Milkomeda Algorandロールアップのセキュリティ

Akio Sashima
Milkomeda日本
Published in
Sep 30, 2022

Milkomedaのローンチにより、Algorandのエコシステムにロールアップが登場したばかりの今、一歩踏み込んで、技術全体としてのロールアップを展望してみるのはいかがでしょうか。ロールアップは、2018年にGithub上の匿名ユーザーによって初めて提案されました。ロールアップはEthereumの世界ではスケーリング・ソリューションとして知られており、多くの人が利用していますが、Ethereumの世界以外ではかなり馴染みが薄いものです。

では、ロールアップとは何なのか?Milkomeda Algorandロールアップは、具体的にどのような仕組みなのでしょうか?また、Algorandはどのようにトランザクションを保護し、その結果、ロールアップのデータをオンチェーンで保護するのでしょうか?

ロールアップとは何か?

ロールアップとは、「レイヤー2(L2)」チェーンと言われています。レイヤー2とは、レイヤー1(L1)またはメインチェーンと呼ばれる既存のブロックチェーンの上に存在し、レイヤー1のネイティブでビルトインされた特性を利用できることを意味します。

ロールアップの背後にある重要なアイデアは、L2トランザクションの計算をオフチェーンに移行して効率性と相互運用性を向上させながら、L2トランザクション・データをオンチェーンで提出することです。サイドチェーンとは異なり、ロールアップはブロックチェーンをシーケンスと潜在的なデータの可用性のために使用することにより、基礎となるブロックチェーンのセキュリティを継承します。

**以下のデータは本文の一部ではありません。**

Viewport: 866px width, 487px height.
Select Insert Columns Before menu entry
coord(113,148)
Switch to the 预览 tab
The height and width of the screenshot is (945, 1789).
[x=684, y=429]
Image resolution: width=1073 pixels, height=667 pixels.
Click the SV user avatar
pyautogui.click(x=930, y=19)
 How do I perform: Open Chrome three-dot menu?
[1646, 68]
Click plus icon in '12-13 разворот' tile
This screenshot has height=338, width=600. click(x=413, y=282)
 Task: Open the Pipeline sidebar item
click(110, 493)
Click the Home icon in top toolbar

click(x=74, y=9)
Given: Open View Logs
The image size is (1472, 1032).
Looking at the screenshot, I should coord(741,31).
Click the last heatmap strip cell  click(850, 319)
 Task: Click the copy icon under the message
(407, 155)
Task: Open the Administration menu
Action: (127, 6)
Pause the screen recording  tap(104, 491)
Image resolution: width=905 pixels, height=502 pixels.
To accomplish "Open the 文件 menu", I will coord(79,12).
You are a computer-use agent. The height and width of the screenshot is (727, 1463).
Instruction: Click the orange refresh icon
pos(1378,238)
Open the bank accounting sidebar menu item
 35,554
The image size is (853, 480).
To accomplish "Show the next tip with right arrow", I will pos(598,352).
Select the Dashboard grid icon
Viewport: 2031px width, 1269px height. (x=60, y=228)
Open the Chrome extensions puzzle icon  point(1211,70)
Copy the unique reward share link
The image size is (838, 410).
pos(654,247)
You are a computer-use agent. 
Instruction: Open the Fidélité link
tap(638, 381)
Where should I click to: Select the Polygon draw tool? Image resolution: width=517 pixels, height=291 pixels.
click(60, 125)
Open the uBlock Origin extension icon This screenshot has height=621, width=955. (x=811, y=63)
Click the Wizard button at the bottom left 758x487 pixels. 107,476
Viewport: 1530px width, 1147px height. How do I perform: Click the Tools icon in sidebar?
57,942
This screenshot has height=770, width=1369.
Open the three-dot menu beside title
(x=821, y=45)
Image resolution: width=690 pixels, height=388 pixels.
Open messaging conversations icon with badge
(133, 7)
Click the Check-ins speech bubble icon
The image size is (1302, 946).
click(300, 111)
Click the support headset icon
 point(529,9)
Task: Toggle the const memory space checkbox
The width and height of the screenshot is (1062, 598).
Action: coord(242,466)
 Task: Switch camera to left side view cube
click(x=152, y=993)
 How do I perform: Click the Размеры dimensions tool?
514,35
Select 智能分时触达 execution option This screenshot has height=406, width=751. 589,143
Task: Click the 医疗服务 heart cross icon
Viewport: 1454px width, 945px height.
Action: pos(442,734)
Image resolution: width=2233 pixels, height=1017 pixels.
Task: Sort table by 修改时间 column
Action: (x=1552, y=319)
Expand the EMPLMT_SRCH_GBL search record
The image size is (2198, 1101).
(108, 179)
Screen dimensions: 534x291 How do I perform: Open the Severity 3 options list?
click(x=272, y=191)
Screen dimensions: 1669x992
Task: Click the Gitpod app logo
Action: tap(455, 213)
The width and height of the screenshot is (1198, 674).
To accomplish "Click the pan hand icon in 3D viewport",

これは、凝縮されたトランザクション・データのバッチを定期的にメインチェーンにポストすることで実現され、チェーンを追う誰もがロールアップの状態を再構築し、その中のトランザクションを検証することができます。

ロールアップのトランザクションは、バッチャー(別名、ローラー、したがってロールアップ)によって収集、実行、バンドルされます。バッチャーはそのバンドルを「ロールアップ・バッチ」としてメインチェーンにポストします。オブザーバー・ノードを実行しているユーザー(誰でも自分でできるようになる)は、このトランザクションのバッチを読み、つまり「デプロイ」して、ロールアップの状態を再構築するためにそれを使用することができます。これらのトランザクションをレイヤー1に保存することで、ロールアップが構築されたレイヤー1のセキュリティを継承することができます。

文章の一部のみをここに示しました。